Sakatlık riskini en aza indirerek kalça, diz ve bilekleri güçle koşturmaya devam etmenin yolları.
İlk önce yaygın bir inanışı çürütelim: Sedanter yaşamın kölesi olan o çok bilmiş iş arkadaşınızın size söylediği gibi koşmak dizlere zarar vermiyor. East Carolina Üniversitesi’nden Fizyoterapi Uzmanı ve Antrenör Richard Willy bu konuda şöyle diyor: “Üç geniş kapsamlı araştırma, uzun vadede yapılan dayanıklılık koşularının eklem sağlığını etkilemediğini gösteriyor.”
Dahası, Memphis Üniversitesi’nde biyomekanik dalında eğitim veren Dr. Max R. Paquette’in dediğine göre, koşucular hareketsiz kişilere oranla daha sağlıklı eklemlere sahip oluyor. Koşu gibi ağırlıkla mücadele edilen egzersizler nasıl kasları ve kemikleri kuvvetlendiriyorsa, aynı zamanda eklemlerde tampon etkisi yaratan kıkırdakların yoğunlaşmasını da sağlayabilir. Ayrıca koşarak ve kuvvet antrenmanı yaparak güçlendirdiğiniz kaslar, eklemleri destekledikleri için sakatlığa karşı da korunmuş olursunuz.

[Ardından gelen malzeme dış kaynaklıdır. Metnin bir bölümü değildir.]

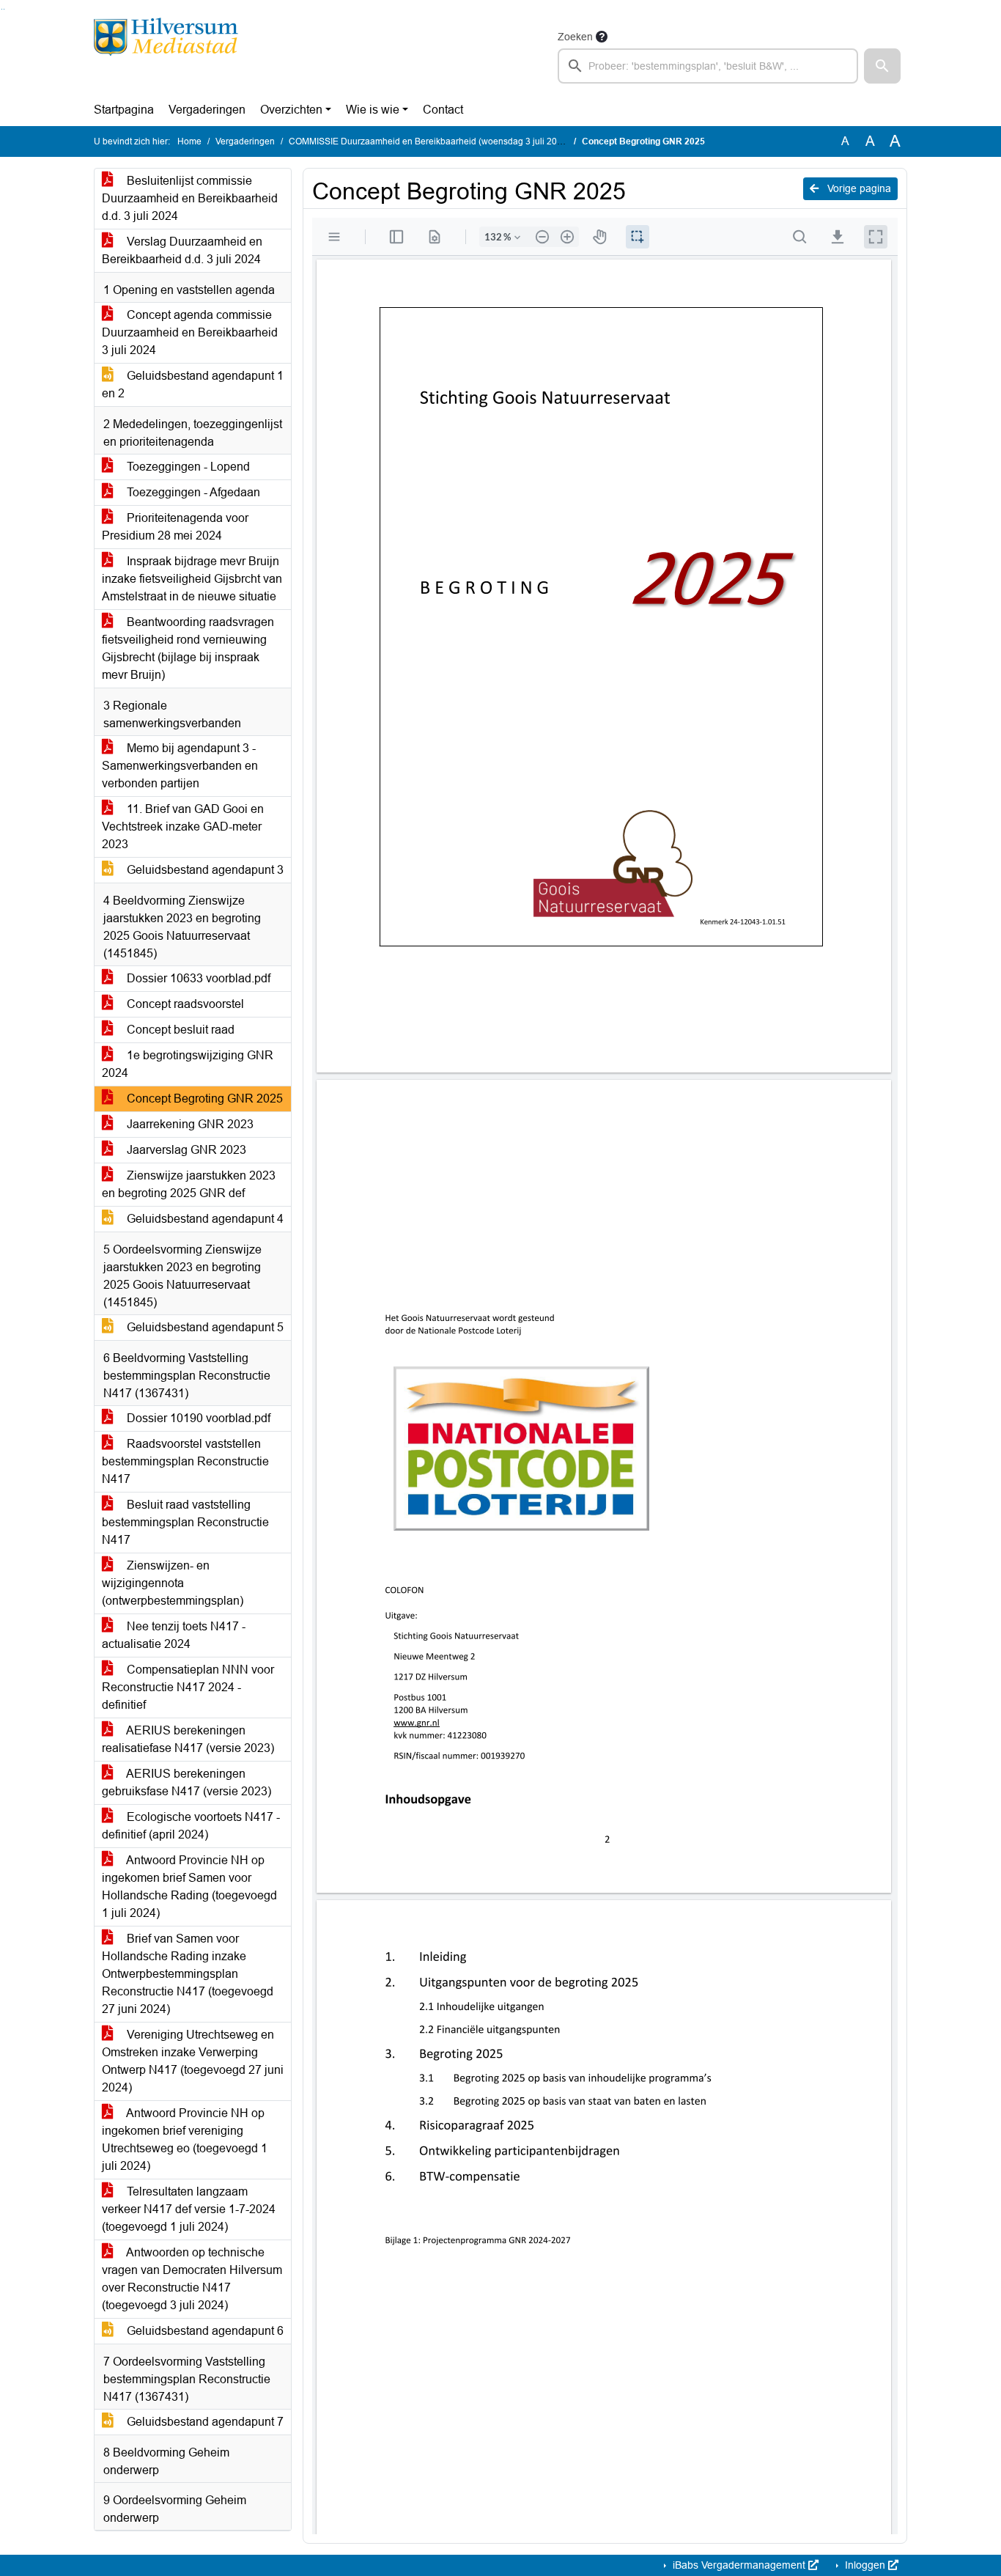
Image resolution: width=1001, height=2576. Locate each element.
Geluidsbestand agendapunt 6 (204, 2331)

Öte yandan, “koşucu dizi” adından bir sakatlık olmasının da bir nedeni var. Patellofemoral ağrılar (diz ağrısı), koşucuların rapor ettiği en yaygın problem. Kalça, ayak bileği ve ayak sakatlıkları da yaşanıyor. Ancak salt nedeni koşuyor olmaları değil, yanlış formda veya kas dengesizliğiyle koşmaları. Yani koşunun sakatlığa mahal verdiğini düşünmek yerine (buna eklemleriniz de dahil), eklem problemlerine neyin sebep olduğunu bilmelisiniz. Gerekli önlemleri de alarak sakatlık riskini en aza indirebilirsiniz.